La guerra imperial de Vladímir Putin contra Ucrania amenaza con propagar en muchas direcciones esas semillas. Históricamente, los islamismos que florecieron en los escombros de la antigua URSS se transformaron en guerras locales o regionales, en la Rusia oriental, en el Cáucaso y los Balcanes. Huyendo del terror ruso, muchos emigrantes islamistas, de origen ruso, se instalaron en Ucrania y la Unión Europea.

Unos Juegos de alto riesgo

Tras la guerra de EE.UU. y Europa contra el Estado Islámico, en Oriente Próximo muchos islamistas huyeron hacia Europa o África, donde crearon nuevos grupúsculos yihadistas, en guerra entre ellos y contra las antiguas potencias coloniales, terminando por conseguir, con la ayuda de Rusia, la retirada prácticamente definitiva de Francia, el último bastión europeo contra el islamismo en el continente africano.

Esa nube tóxica de personajes vagabundos y errantes en Europa son una amenaza bien real. Francia ha comenzado por decretar el estado de alarma antiterrorista nacional. Los Juegos Olímpicos del próximo verano en París tienen, sin embargo, un atractivo inquietante para esos ‘lobos solitarios’.

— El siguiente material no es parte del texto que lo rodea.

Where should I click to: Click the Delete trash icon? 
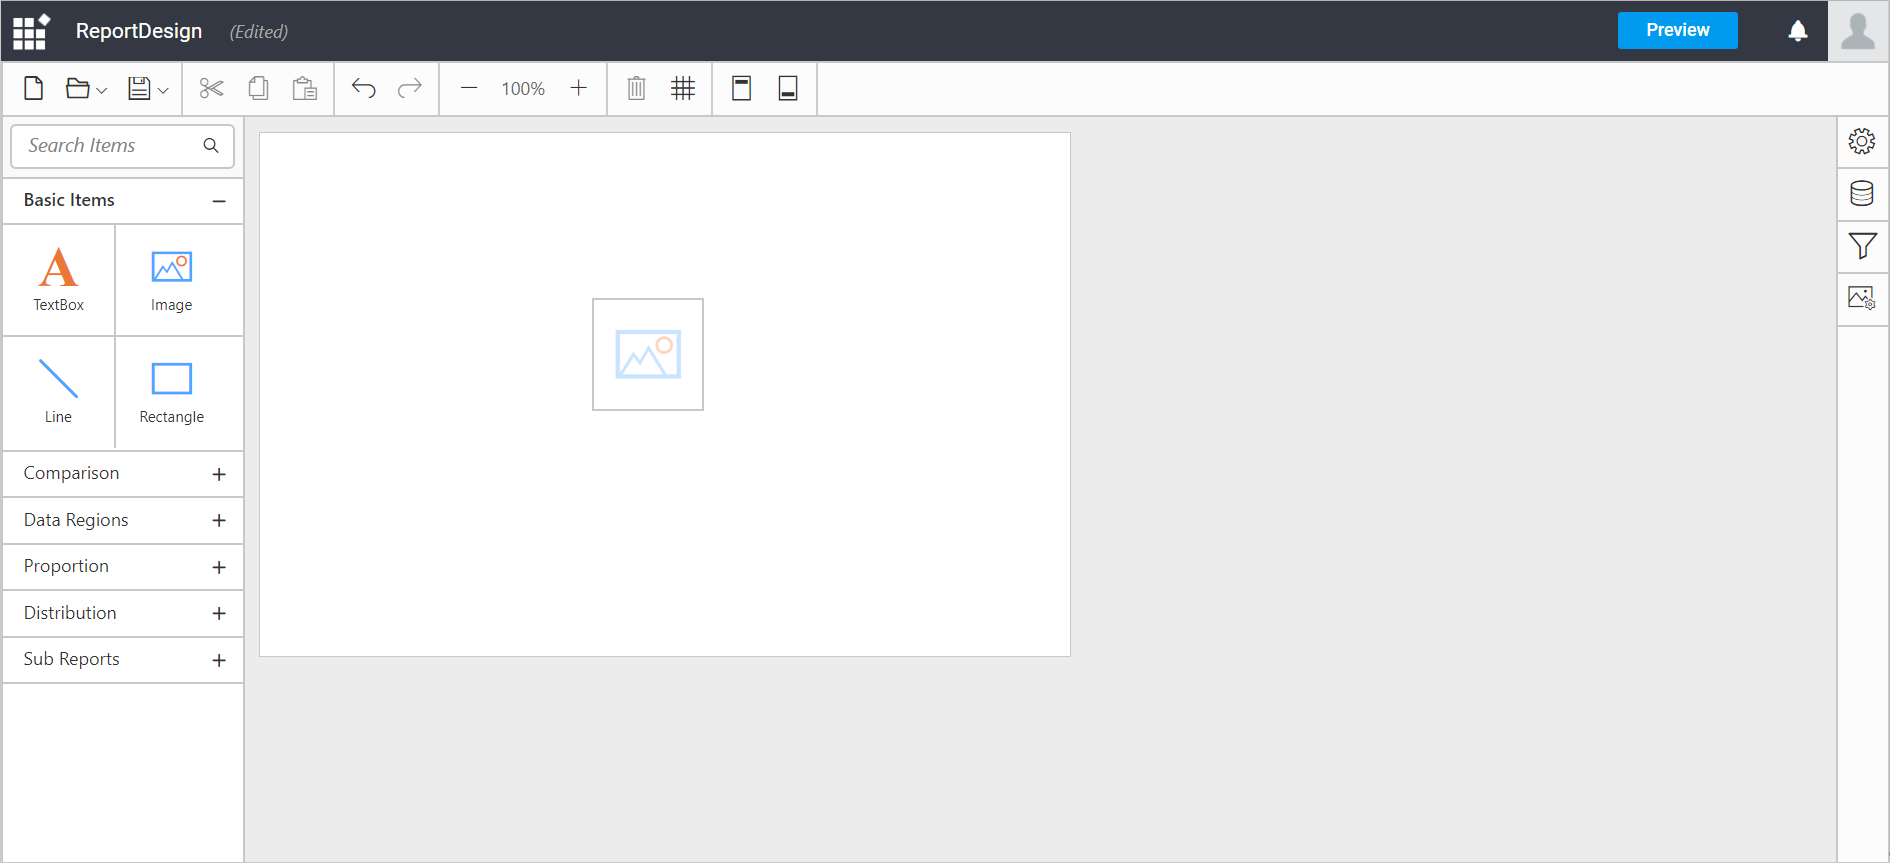[x=636, y=89]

«El Gobierno está tomando las medidas policiales más enérgicas. ¿Será suficiente?», me comenta un portavoz oficioso del Ministerio del Interior, agregando: «Es relativamente fácil luchar contra un enemigo claro e identificado. Pero es muy difícil hacerlo contra un asesino solitario que puede poner una bomba en una de las millares de escuelas que no siempre es sencillo proteger. Esa lucha policial tiene un flanco político, diplomático. Los defensores de la ‘paz’ con Putin o Hamás complican la visibilidad del problema, la visibilidad del drama potencial. Y esa fragilidad relativa afecta a toda Europa, a todo Occidente, quizá, víctima de su incomprensión relativa de las amenazas religiosas islámicas. Más del 60 % de los 6-7 millones de franceses de confesión musulmana estiman que su religión está por encima de las instituciones del Estado».